* STATED EXERCISE: Copy out the data from the line containing "Where should I click to: Click" through the line containing "will [x=288, y=84].", reproducing each line without any change.

►

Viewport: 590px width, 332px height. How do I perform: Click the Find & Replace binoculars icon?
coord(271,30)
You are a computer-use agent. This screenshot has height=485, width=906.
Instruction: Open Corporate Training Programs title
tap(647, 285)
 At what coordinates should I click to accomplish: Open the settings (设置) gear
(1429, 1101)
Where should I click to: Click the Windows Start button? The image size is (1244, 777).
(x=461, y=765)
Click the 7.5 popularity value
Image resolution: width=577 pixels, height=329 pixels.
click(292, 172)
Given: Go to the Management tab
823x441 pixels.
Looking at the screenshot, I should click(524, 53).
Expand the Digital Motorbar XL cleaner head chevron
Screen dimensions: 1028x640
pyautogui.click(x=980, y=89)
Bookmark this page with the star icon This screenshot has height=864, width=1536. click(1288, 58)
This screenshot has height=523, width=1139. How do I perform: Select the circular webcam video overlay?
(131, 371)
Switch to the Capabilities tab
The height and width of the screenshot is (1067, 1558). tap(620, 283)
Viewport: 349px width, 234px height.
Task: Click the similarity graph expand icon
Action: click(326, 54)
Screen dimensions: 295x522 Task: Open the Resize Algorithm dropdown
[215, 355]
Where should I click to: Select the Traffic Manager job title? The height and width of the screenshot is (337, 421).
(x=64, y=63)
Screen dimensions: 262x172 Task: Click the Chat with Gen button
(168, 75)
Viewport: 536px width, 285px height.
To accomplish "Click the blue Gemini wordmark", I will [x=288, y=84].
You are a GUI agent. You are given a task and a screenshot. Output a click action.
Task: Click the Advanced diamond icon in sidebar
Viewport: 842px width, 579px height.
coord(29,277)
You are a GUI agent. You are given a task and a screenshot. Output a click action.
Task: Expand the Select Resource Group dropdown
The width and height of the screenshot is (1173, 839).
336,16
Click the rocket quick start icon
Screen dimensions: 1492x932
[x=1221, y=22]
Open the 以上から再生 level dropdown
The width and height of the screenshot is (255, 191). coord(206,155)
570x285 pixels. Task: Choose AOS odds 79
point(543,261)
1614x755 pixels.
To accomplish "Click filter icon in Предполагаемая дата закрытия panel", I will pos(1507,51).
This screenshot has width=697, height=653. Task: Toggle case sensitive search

◄

* RESPONSE:
Where should I click to: Click the Windows Start button? The image size is (1244, 777).
(x=461, y=765)
Click the 7.5 popularity value
Image resolution: width=577 pixels, height=329 pixels.
click(292, 172)
Given: Go to the Management tab
823x441 pixels.
Looking at the screenshot, I should click(524, 53).
Expand the Digital Motorbar XL cleaner head chevron
Screen dimensions: 1028x640
pyautogui.click(x=980, y=89)
Bookmark this page with the star icon This screenshot has height=864, width=1536. click(1288, 58)
This screenshot has height=523, width=1139. How do I perform: Select the circular webcam video overlay?
(131, 371)
Switch to the Capabilities tab
The height and width of the screenshot is (1067, 1558). tap(620, 283)
Viewport: 349px width, 234px height.
Task: Click the similarity graph expand icon
Action: click(326, 54)
Screen dimensions: 295x522 Task: Open the Resize Algorithm dropdown
[215, 355]
Where should I click to: Select the Traffic Manager job title? The height and width of the screenshot is (337, 421).
(x=64, y=63)
Screen dimensions: 262x172 Task: Click the Chat with Gen button
(168, 75)
Viewport: 536px width, 285px height.
To accomplish "Click the blue Gemini wordmark", I will [x=288, y=84].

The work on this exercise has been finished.